The [flags] is an optional part of a method that indicates what kind of method it is. Many very important indications of what a method can do and how it can be used go here. When present [flags] is a list of words such as public, private, protected, static, final, and synchronized. When a method is private that means it can only be used from inside the same class. When a method is static, that means that it can be used without an instance of the class. Your main method is static so it doesn't have an instance of its class, so unless you find an instance somewhere you will only be able to call static methods of that class.

So a private static method is good for you because main is in the same class and you can use a static method without creating an object first.

The ReturnType says what sort of value the method produces as a result. In this case you want a true or false to indicate whether the string is a binary number containing only 1s and 0s. Methods that return true or false have boolean as the return type. ReturnType is not optional; even methods that produce no result have void in the ReturnType place.

name is what you want to call your method and how you will use your method.
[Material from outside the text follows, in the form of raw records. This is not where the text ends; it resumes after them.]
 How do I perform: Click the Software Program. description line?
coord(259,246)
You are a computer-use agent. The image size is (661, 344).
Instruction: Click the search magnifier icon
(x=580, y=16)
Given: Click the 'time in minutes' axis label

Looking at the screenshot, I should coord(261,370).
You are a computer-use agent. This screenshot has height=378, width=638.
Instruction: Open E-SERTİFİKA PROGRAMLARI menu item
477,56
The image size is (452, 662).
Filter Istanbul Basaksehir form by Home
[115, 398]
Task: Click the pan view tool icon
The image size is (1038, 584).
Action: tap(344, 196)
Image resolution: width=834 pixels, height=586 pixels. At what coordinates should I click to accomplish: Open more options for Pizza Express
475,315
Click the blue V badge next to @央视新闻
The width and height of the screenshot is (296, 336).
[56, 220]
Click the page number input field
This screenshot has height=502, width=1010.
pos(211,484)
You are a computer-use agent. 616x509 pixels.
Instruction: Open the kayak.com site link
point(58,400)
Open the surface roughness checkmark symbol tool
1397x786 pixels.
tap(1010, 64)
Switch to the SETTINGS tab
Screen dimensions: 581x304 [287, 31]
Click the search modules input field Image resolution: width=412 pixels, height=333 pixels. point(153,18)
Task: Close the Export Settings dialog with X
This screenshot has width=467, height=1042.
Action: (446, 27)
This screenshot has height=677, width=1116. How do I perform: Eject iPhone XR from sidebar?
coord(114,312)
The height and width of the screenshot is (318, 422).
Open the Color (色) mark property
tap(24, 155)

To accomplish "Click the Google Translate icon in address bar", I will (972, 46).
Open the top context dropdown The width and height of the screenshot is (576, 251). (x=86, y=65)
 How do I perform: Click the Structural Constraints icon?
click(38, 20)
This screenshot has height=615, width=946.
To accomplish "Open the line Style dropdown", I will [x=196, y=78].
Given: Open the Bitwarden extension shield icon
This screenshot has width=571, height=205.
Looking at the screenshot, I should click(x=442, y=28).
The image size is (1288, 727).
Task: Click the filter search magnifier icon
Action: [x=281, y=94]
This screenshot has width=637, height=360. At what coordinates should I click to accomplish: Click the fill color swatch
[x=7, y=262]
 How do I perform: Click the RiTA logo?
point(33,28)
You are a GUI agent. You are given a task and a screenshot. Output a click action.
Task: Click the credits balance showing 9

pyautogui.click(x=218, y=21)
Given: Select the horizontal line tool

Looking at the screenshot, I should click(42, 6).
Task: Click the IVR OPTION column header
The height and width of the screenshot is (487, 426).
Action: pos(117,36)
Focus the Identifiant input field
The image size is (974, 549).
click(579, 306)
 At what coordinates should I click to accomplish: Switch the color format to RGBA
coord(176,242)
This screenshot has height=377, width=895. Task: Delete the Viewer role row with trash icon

It can be almost anything except for a few reserved words, but by convention it starts with a lower-case letter, like isBinary. Putting isBinary as the name means that you would use your method like this: isBinary(input). Using a method is called calling the method, and when a method is called it is replaced by the result that it produces. So when your application is running if(isBinary(input)) would become if(true) or if(false) depending on whether input is a binary number or not, so using this method makes it very easy to write your application.

The [ParameterList] part is optional and surrounded by (). It represents the values that your method needs to work with to decide on the result that it will produce. In this case, you want something like String value which means that isBinary needs a string and it will be named value in the code of the method. Even if you have no [ParameterList] you would still need the ().

The [code] part is where you say what you want your method to do. The [code] part is optional; some methods do nothing, but only when ReturnType is void, because otherwise your method needs to at least produce a result. In your case you want [code] to check input for being a binary number and then use a return statement to produce a result that is either true or false.

So now I hope the meaning of private static boolean isBinary(String value) is clear.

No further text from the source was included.